### Work to complete
Would you please output the records exactly as they appear below?

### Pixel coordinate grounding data
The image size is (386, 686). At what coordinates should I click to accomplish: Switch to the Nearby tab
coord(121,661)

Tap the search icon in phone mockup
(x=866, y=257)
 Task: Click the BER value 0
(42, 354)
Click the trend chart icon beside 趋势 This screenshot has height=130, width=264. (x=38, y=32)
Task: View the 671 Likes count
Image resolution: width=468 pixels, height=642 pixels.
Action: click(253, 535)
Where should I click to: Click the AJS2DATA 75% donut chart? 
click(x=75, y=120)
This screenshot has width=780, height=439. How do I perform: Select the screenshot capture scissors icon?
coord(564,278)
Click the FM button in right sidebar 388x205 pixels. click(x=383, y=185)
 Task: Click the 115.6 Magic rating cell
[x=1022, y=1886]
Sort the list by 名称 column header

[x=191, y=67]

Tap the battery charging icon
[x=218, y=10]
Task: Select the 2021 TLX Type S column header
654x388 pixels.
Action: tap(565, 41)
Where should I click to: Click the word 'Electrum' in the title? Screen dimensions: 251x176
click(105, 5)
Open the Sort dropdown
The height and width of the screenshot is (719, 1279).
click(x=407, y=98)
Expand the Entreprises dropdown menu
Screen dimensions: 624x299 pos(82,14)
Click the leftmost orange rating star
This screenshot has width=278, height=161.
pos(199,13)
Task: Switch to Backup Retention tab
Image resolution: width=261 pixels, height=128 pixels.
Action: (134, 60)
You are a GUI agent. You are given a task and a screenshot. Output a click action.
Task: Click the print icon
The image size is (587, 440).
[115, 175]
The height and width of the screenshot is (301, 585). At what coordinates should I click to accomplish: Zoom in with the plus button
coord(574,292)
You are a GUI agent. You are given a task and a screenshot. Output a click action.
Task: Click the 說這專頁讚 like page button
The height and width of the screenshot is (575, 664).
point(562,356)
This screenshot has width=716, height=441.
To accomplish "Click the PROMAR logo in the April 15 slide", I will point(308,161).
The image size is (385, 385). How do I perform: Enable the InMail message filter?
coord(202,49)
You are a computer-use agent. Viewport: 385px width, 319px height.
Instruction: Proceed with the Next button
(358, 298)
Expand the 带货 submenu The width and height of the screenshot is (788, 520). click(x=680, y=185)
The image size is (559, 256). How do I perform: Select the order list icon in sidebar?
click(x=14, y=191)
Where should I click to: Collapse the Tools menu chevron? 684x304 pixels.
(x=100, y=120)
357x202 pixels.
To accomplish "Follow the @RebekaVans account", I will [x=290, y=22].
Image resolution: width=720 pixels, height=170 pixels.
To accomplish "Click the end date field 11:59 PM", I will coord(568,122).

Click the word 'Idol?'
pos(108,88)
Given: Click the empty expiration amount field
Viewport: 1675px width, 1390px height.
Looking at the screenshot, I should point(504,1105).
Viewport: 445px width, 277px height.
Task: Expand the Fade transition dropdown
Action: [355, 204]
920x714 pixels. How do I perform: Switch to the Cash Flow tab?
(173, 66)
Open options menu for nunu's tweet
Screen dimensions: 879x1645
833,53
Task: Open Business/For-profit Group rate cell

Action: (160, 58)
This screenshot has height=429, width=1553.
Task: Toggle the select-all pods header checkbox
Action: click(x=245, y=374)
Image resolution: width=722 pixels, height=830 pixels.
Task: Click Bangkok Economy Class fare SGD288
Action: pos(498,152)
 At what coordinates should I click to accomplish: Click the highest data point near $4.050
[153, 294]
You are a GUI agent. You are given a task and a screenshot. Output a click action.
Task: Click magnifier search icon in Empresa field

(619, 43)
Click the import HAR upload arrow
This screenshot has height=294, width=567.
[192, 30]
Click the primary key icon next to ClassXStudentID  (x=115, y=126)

### Answer to the problem
The image size is (386, 686). At what coordinates should I click to accomplish: Switch to the Nearby tab
coord(121,661)

Tap the search icon in phone mockup
(x=866, y=257)
 Task: Click the BER value 0
(42, 354)
Click the trend chart icon beside 趋势 This screenshot has height=130, width=264. (x=38, y=32)
Task: View the 671 Likes count
Image resolution: width=468 pixels, height=642 pixels.
Action: click(253, 535)
Where should I click to: Click the AJS2DATA 75% donut chart? 
click(x=75, y=120)
This screenshot has width=780, height=439. How do I perform: Select the screenshot capture scissors icon?
coord(564,278)
Click the FM button in right sidebar 388x205 pixels. click(x=383, y=185)
 Task: Click the 115.6 Magic rating cell
[x=1022, y=1886]
Sort the list by 名称 column header

[x=191, y=67]

Tap the battery charging icon
[x=218, y=10]
Task: Select the 2021 TLX Type S column header
654x388 pixels.
Action: tap(565, 41)
Where should I click to: Click the word 'Electrum' in the title? Screen dimensions: 251x176
click(105, 5)
Open the Sort dropdown
The height and width of the screenshot is (719, 1279).
click(x=407, y=98)
Expand the Entreprises dropdown menu
Screen dimensions: 624x299 pos(82,14)
Click the leftmost orange rating star
This screenshot has width=278, height=161.
pos(199,13)
Task: Switch to Backup Retention tab
Image resolution: width=261 pixels, height=128 pixels.
Action: (134, 60)
You are a GUI agent. You are given a task and a screenshot. Output a click action.
Task: Click the print icon
The image size is (587, 440).
[115, 175]
The height and width of the screenshot is (301, 585). At what coordinates should I click to accomplish: Zoom in with the plus button
coord(574,292)
You are a GUI agent. You are given a task and a screenshot. Output a click action.
Task: Click the 說這專頁讚 like page button
The height and width of the screenshot is (575, 664).
point(562,356)
This screenshot has width=716, height=441.
To accomplish "Click the PROMAR logo in the April 15 slide", I will point(308,161).
The image size is (385, 385). How do I perform: Enable the InMail message filter?
coord(202,49)
You are a computer-use agent. Viewport: 385px width, 319px height.
Instruction: Proceed with the Next button
(358, 298)
Expand the 带货 submenu The width and height of the screenshot is (788, 520). click(x=680, y=185)
The image size is (559, 256). How do I perform: Select the order list icon in sidebar?
click(x=14, y=191)
Where should I click to: Collapse the Tools menu chevron? 684x304 pixels.
(x=100, y=120)
357x202 pixels.
To accomplish "Follow the @RebekaVans account", I will [x=290, y=22].
Image resolution: width=720 pixels, height=170 pixels.
To accomplish "Click the end date field 11:59 PM", I will coord(568,122).

Click the word 'Idol?'
pos(108,88)
Given: Click the empty expiration amount field
Viewport: 1675px width, 1390px height.
Looking at the screenshot, I should point(504,1105).
Viewport: 445px width, 277px height.
Task: Expand the Fade transition dropdown
Action: [355, 204]
920x714 pixels. How do I perform: Switch to the Cash Flow tab?
(173, 66)
Open options menu for nunu's tweet
Screen dimensions: 879x1645
833,53
Task: Open Business/For-profit Group rate cell

Action: (160, 58)
This screenshot has height=429, width=1553.
Task: Toggle the select-all pods header checkbox
Action: click(x=245, y=374)
Image resolution: width=722 pixels, height=830 pixels.
Task: Click Bangkok Economy Class fare SGD288
Action: pos(498,152)
 At what coordinates should I click to accomplish: Click the highest data point near $4.050
[153, 294]
You are a GUI agent. You are given a task and a screenshot. Output a click action.
Task: Click magnifier search icon in Empresa field

(619, 43)
Click the import HAR upload arrow
This screenshot has height=294, width=567.
[192, 30]
Click the primary key icon next to ClassXStudentID  (x=115, y=126)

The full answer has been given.